Monday, September 6, 2021

Ed Asner

Michael Moore told this great story about Ed Asner, who died last week at the age of 91.  When Moore was trying to get money to fund his first documentary, Roger & Me, about the decline of General Motors in the 1980s and the economic devastation its disastrous business decisions caused, he sent unsolicited requests for money to various actors and other celebrities. Asner was the only one who replied.  Along with a check, he added this note.
"I don’t know you, kid, but here’s 500 bucks," Asner wrote. "Sounds like it’ll be a great film.
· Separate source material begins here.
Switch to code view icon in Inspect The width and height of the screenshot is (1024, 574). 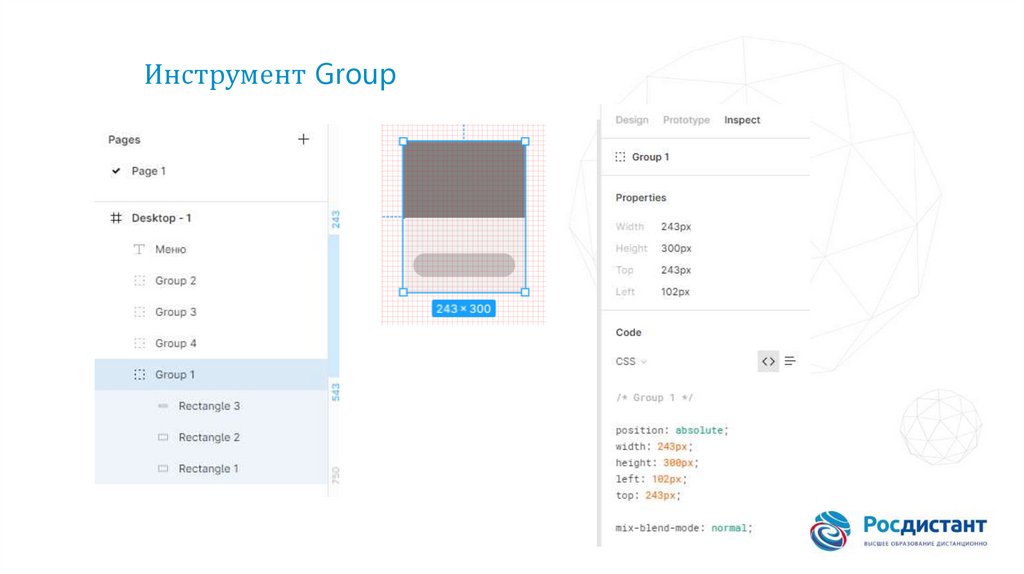click(x=767, y=361)
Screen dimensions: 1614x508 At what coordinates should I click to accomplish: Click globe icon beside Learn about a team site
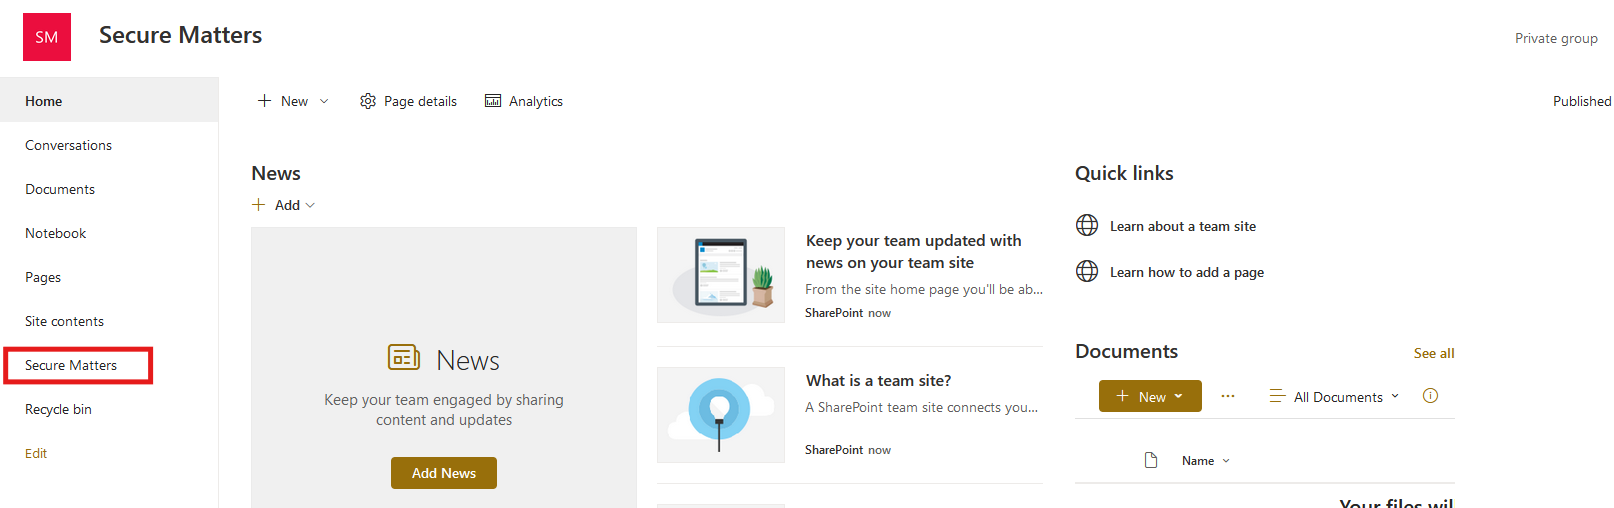point(1087,225)
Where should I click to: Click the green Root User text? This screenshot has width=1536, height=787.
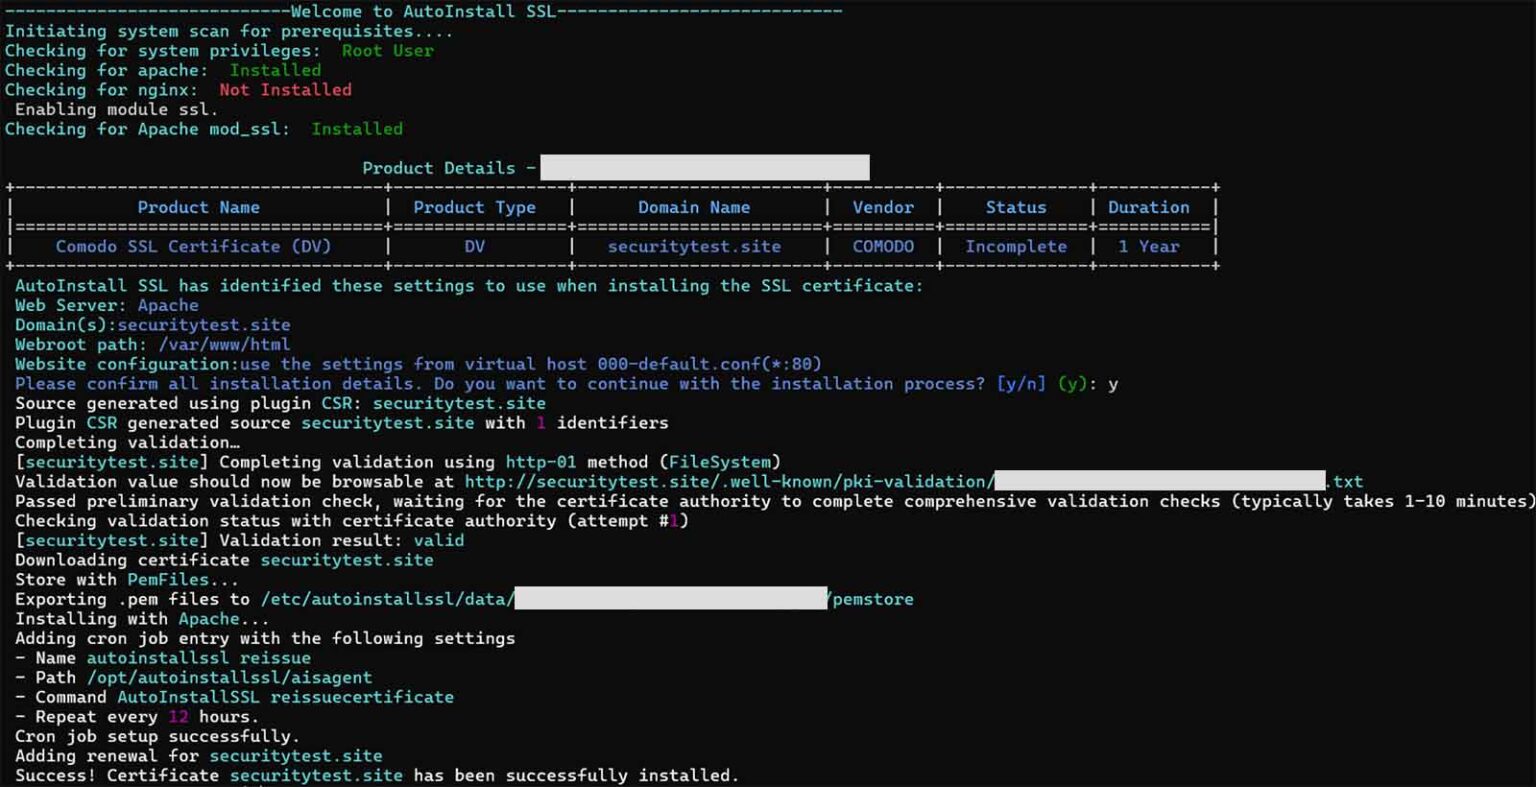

I was an autoworker once."
Asner played many roles in his long acting career, including Santa Claus and Pope John XXIII, but he will best be remembered for the role he played for twelve years - old-school newsman Lou Grant, first on "The Mary Tyler Moore Show" and then on the eponymously titled drama series.  Lou Grant was devoted to telling people the truth about what was going on and wanted to keep the people informed, and Asner mirrored his character off-screen.  He was a staunch liberal activist who spoke out for workers' rights, served as president of the Screen Actors Guild union, and demonstrated vigorously against the Reagan administration's imperialist policy toward Central America (which may have cost him "Lou Grant," as CBS cancelled it in 1982 despite its still-good ratings).  Asner may have only played a newsman, but he could have easily been one had he not caught the acting bug first.  But he was still a major cultural icon.
And, as Michael Moore would testify, he was a hell of a tipper.  That five hundred bucks gave Moore his career.    
As for his most famous character, I'd like to think that Lou Grant persisted with his journalism career and continued to break important stories for several years after we last saw him on network television.  I suppose he, like Asner, would have had to die sooner or later, but, like Joseph Heller's Yossarian, he would never die at the hands of those who created him.  RIP, Ed Asner.